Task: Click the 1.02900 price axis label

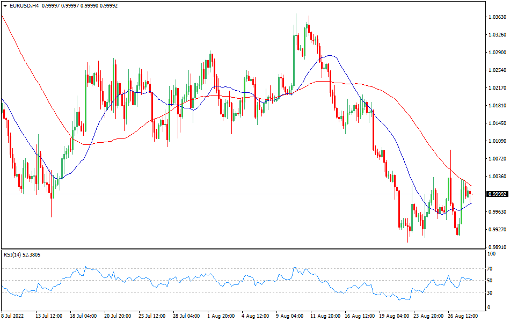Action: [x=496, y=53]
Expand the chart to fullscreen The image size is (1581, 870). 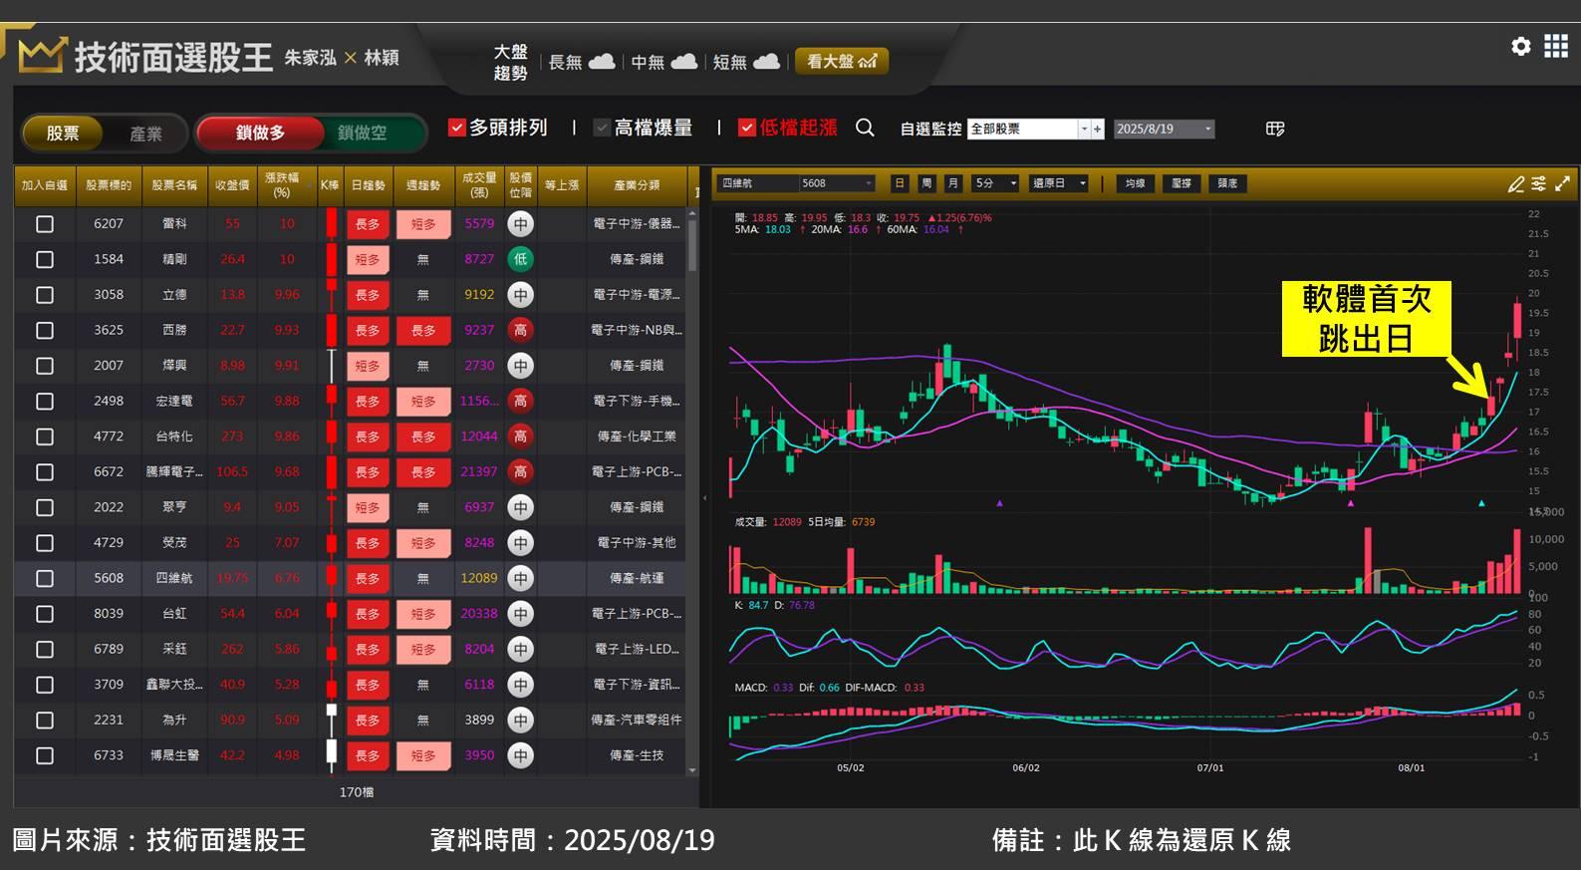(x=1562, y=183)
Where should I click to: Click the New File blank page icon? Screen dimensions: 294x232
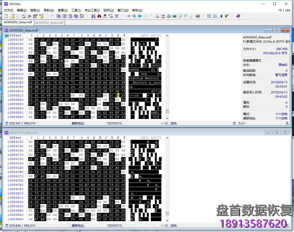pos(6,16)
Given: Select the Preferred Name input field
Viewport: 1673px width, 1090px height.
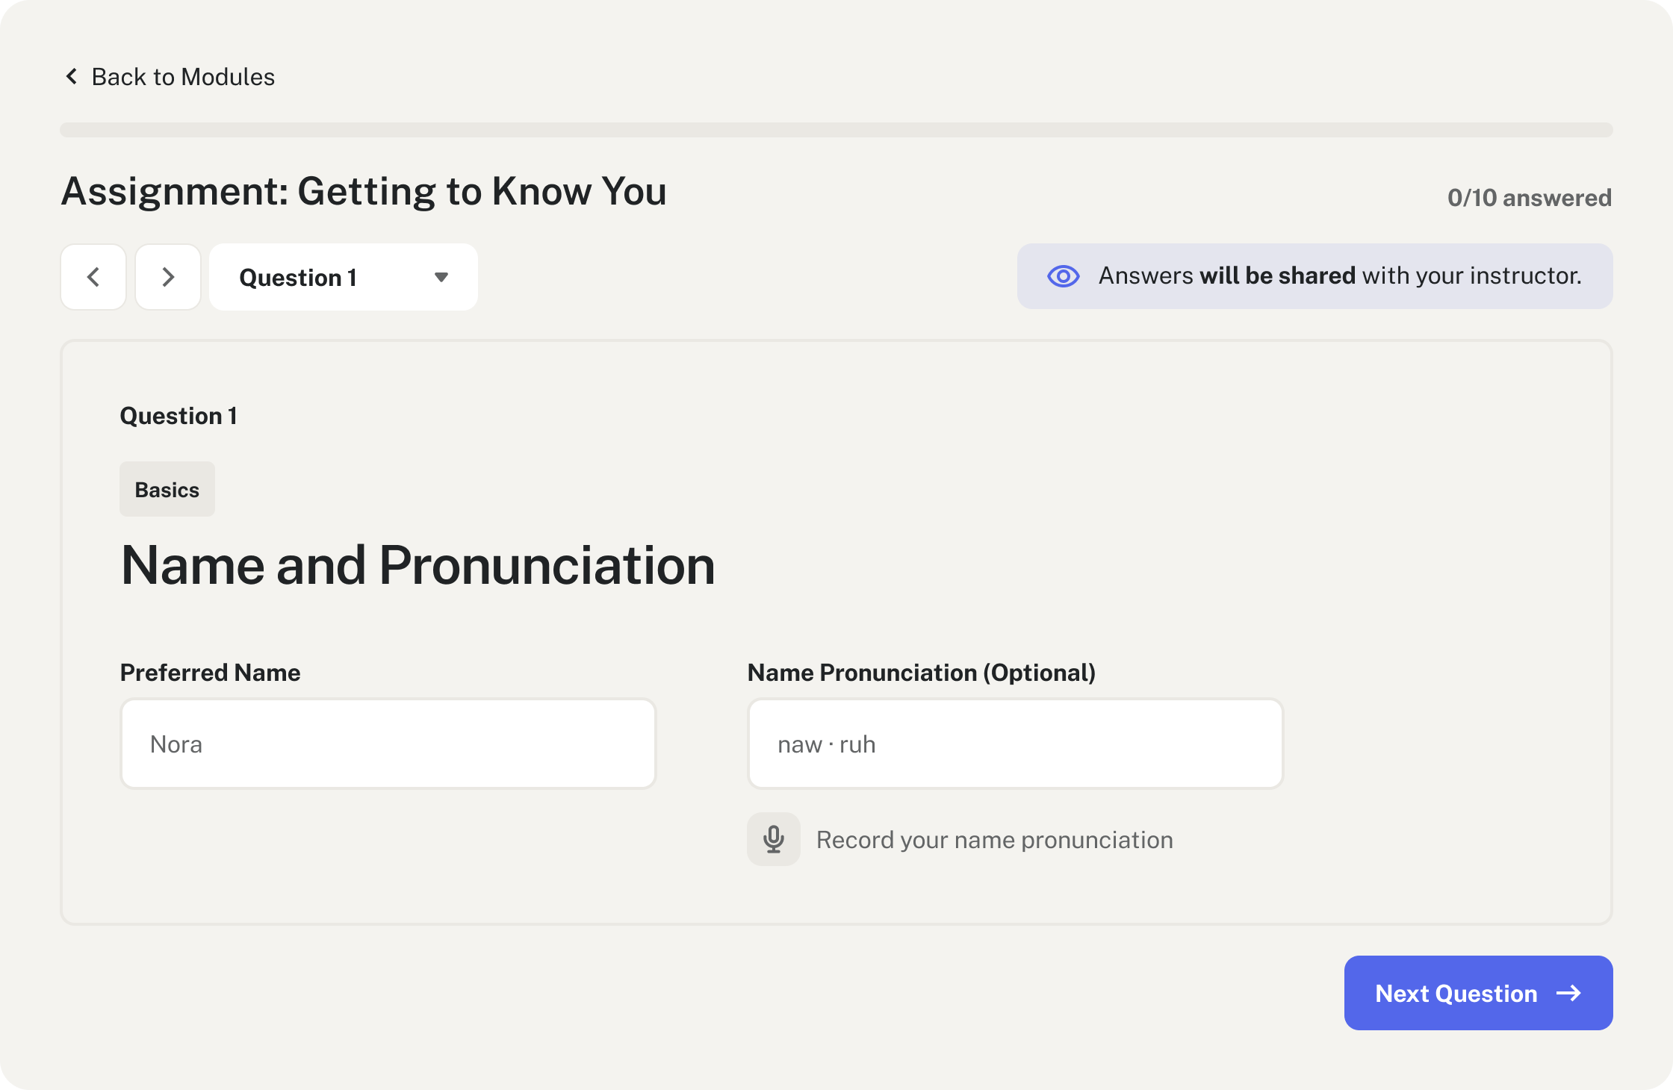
● ● ● ●
▶ **ABOUT THIS EXERCISE**:
Starting at the line that contains "Given: Select the Preferred Name input field" and ending at the final line of the data, reproduce each line exactly. Pictures stay out of the copy.

▶ **ANSWER TO THE PROBLEM**:
Given: Select the Preferred Name input field
Viewport: 1673px width, 1090px height.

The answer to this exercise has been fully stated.